My curiosity was aroused; I bought the book because I want to know about these ladies of the night, what role they play in history, what role they play in the present.
The back cover claims it's a "strong book proved(ing) a toughing insight into the ladies of the night." 165 pages strong, this self-declared "touching insight" is composed mostly of rare photos, re-typed newspaper accounts, and heartfelt comments by the author about the years she spent researching old and out-of-print books, and many thanks to the individuals who "allowed her mother's fascinating book" to be used as reference.
Who is this Anne Seagraves and what compelled her to write "High-Spirited Women of the West," "Women Who Charmed the West," and "Women of the Sierra?" She lives in northern Idaho where she is currently working on her seventh book. Wesanne Publications, also in northern Idaho, has four titles in print and no web address -- three of the four titles are by Seagraves.
Some of these "ladies of easy virtue" I've heard of, like Calamity Jane; and a place that I know, Lola Montez, is named for where the most sought-after courtesan of the era once lived. These fallen women are described in colorful detail, not sparing the glamour of these fancy "houses" (author's quotes) decorated with elaborate furnishings, and describing the admirable qualities of well-known madams who "saved innocent lives" of girls coming to them for work. Though never socially accepted, these ladies played an important role in the early West -- some of them strong entrepreneurs, and settling the frontier right along side male pioneers.
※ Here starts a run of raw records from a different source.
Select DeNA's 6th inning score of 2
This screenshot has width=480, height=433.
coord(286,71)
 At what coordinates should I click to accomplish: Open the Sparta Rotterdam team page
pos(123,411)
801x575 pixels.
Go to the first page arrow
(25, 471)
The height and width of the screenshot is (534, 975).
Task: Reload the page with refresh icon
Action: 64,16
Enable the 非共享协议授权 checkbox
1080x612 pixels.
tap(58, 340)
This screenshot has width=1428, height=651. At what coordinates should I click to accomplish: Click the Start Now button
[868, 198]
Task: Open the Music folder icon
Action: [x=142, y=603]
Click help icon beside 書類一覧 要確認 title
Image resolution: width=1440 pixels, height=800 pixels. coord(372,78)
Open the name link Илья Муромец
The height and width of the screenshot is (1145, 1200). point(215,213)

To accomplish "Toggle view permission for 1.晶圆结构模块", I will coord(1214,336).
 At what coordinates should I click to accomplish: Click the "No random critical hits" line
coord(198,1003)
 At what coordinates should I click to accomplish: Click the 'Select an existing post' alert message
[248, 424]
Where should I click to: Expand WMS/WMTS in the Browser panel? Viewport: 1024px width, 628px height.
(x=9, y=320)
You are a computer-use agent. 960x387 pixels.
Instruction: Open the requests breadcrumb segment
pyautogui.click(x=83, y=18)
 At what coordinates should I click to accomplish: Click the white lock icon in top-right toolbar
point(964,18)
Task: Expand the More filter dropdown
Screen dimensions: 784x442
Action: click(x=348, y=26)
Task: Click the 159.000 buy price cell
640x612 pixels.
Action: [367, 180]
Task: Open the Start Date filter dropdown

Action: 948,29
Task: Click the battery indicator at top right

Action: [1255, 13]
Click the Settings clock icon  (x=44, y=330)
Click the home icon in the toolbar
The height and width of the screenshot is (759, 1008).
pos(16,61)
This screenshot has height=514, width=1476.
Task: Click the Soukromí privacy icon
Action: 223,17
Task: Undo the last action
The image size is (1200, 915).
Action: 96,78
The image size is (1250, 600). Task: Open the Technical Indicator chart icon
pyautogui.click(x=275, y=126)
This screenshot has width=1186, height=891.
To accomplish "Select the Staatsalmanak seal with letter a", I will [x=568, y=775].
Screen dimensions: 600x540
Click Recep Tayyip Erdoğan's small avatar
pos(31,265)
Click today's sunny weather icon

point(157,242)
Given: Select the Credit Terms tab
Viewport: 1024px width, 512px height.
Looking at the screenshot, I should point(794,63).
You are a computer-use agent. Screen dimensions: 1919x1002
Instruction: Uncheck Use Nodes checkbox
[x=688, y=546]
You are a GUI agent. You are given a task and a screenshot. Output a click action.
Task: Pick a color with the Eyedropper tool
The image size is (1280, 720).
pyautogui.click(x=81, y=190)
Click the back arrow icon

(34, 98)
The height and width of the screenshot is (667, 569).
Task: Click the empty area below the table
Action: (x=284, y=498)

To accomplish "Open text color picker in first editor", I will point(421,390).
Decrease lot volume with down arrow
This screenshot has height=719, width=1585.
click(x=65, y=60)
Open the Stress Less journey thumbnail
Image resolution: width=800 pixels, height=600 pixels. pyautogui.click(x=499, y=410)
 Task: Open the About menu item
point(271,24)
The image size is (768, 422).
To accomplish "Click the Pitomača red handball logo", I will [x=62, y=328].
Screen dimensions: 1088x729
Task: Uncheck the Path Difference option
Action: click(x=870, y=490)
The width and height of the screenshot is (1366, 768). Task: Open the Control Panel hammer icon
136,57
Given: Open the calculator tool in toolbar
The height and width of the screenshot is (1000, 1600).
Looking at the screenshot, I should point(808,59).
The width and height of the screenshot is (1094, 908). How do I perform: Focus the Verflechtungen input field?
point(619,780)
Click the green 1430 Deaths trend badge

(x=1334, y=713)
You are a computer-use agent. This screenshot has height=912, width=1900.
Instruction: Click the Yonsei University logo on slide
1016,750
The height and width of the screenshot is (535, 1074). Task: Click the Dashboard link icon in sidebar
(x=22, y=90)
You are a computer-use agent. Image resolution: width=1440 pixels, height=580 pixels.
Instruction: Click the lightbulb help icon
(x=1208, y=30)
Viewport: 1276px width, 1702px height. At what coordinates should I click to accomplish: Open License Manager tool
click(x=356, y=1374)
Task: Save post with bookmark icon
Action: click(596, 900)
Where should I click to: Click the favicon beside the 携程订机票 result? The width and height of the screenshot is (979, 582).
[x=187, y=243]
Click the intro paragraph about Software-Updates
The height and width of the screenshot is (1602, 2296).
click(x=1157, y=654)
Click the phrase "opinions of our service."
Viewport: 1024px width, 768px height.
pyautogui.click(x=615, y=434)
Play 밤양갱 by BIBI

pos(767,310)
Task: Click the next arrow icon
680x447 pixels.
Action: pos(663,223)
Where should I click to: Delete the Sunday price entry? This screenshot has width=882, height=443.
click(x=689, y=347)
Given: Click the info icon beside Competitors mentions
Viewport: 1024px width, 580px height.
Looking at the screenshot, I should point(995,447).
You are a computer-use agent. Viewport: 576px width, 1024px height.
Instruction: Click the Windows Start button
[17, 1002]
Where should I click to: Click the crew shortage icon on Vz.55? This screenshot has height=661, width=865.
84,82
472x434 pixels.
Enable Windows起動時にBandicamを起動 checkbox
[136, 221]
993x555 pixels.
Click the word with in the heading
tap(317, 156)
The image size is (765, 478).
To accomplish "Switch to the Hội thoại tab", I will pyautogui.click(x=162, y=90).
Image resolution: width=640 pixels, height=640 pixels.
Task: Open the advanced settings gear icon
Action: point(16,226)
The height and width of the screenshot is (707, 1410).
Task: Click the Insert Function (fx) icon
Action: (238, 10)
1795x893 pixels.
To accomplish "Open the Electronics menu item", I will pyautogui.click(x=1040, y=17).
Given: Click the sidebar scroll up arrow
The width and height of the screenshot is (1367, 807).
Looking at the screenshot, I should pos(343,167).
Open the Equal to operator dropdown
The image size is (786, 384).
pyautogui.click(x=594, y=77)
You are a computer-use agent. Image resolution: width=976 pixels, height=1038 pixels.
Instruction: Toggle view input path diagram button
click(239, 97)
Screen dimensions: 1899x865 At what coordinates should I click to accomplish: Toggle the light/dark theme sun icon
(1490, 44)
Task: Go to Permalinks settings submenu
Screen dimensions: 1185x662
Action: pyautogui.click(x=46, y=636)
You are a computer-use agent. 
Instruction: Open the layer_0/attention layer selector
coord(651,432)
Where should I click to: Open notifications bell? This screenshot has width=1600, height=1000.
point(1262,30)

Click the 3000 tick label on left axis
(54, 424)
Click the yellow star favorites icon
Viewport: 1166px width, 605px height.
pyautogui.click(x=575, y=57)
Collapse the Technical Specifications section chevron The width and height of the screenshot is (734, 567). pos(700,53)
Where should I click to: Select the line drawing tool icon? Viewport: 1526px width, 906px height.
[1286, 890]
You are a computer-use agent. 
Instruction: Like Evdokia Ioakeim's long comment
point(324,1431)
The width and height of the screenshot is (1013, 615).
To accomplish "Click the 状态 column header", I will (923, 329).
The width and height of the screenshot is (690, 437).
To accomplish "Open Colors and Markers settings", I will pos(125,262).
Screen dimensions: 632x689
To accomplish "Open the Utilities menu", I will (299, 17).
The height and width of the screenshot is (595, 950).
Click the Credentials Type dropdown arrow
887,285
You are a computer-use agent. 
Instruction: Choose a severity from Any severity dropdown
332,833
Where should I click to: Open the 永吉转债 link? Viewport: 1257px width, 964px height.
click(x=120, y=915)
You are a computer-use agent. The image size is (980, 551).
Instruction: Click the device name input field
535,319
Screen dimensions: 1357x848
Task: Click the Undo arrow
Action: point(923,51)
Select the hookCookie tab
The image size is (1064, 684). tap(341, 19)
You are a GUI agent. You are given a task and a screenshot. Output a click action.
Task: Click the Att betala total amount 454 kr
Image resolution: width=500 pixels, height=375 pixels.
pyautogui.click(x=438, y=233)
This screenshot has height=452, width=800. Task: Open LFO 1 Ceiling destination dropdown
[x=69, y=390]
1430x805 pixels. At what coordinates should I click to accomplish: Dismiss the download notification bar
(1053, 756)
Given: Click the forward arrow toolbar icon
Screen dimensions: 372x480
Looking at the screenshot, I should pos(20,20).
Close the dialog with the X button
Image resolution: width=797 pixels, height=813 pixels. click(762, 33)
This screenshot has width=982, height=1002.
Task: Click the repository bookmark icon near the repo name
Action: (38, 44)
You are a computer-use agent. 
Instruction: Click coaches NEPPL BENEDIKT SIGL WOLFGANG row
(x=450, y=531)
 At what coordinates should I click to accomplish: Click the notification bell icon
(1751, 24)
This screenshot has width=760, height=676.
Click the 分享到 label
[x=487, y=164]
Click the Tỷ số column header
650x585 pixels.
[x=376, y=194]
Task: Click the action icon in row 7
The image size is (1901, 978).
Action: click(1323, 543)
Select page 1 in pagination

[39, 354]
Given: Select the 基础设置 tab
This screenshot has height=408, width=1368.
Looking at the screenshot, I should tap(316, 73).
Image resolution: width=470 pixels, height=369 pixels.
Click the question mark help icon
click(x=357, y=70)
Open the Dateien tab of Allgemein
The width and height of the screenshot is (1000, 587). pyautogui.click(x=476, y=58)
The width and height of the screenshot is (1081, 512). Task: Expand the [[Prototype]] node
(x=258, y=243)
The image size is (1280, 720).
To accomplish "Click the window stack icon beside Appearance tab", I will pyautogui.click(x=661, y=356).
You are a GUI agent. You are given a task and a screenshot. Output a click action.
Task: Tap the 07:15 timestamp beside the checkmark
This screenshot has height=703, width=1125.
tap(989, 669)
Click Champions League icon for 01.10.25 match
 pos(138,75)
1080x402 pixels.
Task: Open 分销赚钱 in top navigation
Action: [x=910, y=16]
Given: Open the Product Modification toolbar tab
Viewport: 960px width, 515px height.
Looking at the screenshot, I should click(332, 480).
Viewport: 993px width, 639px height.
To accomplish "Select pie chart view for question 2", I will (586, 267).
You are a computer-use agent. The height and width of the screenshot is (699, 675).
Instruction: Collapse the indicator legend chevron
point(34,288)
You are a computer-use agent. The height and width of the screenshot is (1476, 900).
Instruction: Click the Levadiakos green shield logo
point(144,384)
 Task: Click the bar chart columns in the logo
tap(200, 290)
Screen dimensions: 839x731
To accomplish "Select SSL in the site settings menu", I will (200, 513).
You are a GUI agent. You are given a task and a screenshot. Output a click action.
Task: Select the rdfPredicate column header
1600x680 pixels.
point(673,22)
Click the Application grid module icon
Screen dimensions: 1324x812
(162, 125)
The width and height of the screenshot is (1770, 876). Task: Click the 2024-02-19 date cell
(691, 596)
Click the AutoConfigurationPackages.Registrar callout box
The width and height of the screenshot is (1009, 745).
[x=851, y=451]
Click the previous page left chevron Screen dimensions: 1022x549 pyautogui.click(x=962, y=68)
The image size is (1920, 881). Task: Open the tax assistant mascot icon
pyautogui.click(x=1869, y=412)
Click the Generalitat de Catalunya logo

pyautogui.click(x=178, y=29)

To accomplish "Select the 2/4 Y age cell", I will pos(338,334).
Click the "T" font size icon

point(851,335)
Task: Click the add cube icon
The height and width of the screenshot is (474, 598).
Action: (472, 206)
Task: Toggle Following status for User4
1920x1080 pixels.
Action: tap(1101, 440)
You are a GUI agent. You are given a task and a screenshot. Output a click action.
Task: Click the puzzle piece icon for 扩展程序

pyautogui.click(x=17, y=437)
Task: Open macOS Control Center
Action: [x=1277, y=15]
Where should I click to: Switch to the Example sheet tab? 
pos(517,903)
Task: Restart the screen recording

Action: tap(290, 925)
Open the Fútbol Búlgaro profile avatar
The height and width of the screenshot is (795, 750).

But the reader is often reminded that this was a way of life scorned by citizens then and now, a life without hope, where flesh was sold, women exploited and seduced into prostitution, alcohol and drugs... sometimes ending in suicide, or at least shame if she tries to marry and lead a normal life.
There are other women with an interest to keep this part of history alive; Jan Koski and many others have published on red-light ladies, purveyors of pleasure, sportin' women, ladies of ill-fame, and every other manner of labeling the nortorious history of the American old west.
Overall, I give Seagraves an "A" for effort and a "D" for grammar, style and presentation.